Amurados

Héctor Rodríguez

Será xenófobo y todo lo que quieran, pero el tipo tiene razón. Donald Trump firmó el decreto que autoriza la construcción de un muro de 3 mil kilómetros en la frontera sur con México, para frenar el ingreso de inmigrantes ilegales. Cumplió con su promesa. Y lo bien que hace este loco lindo. Acá tuvimos un intento similar, cuando el intendente Posse buscó saldar las desigualdades sociales de su partido: un muro que dividiera al San Isidro rico y aristocrático de su otra mitad pobre. Fue una pena que el kirchnerismo se opusiera.

Deberíamos adoptar la idea de Trump. La de construir todos los muros que sean necesarios. Que nos separen de las zonas peligrosas y nos dejen a salvo a los decentes, a los que pagamos nuestros impuestos y les dejamos propina a los trapitos. Muros que dividan los barrios de la clase baja de Córdoba, de Mendoza y de Jujuy, por ejemplo. Y ni qué hablar del conurbano bonaerense. Muros que pongan límite a La Matanza del resto; o a Florencia Varela, Boulogne, en fin, zonas atestadas de villeros. La televisión aplaudiría a rabiar una medida así. Mirtha almorzaría más tranquila al ver que por fin esta sociedad que ella tanto ama va madurando, como los países serios. En los bares donde se ve TN se celebraría la construcción de esa inmensa pared de hierro oscuro que cubriría el país, hoy temblando bajo las garras de la inseguridad. Estaríamos por fin a cubierto de todos los negritos de mierda, de toda esa lacra de guachines paraguayos, peruanos y bolivianos, esa manga de asesinos que merecen morir aplastados.

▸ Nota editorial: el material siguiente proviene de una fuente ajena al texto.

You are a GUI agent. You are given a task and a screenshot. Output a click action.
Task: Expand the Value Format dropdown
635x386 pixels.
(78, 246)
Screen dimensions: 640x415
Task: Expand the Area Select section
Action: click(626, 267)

Escuchemos a Patricia Bullrich, prestemos atención a nuestro Presidente, sobre el tema. Hagamos muros. Ya mismo. Construyámoslos en nuestros countries. Eso, amuremos cada ambiente de cada casa, levantemos paredes en el living, en las cocinas, en los parquecitos, en el lavadero, y hasta en el cuarto de nuestros niños. Amuremos todo. “Por fin, a salvo de los asesinos malparidos”, ya imagino a mis vecinos dejando mensajes de desahogo en Radio Mitre.

Es cierto que con tantos muros resultaría imposible abrazarnos entre nosotros, pero ya veríamos cómo reemplazar esa necesidad. A través de un Whatsapp, por ejemplo, y adiós trastorno. Lo importante será el triunfo sobre los delitos que provocan los extranjeros, el narcotráfico y todo eso que nos cuenta la ministra de Seguridad. Ya no habría razones para turbas descontroladas en busca de “justicia por mano propia”, ni muertes a patadas en las calles. Habremos terminado definitivamente con la maldita inseguridad. Trump está en lo cierto.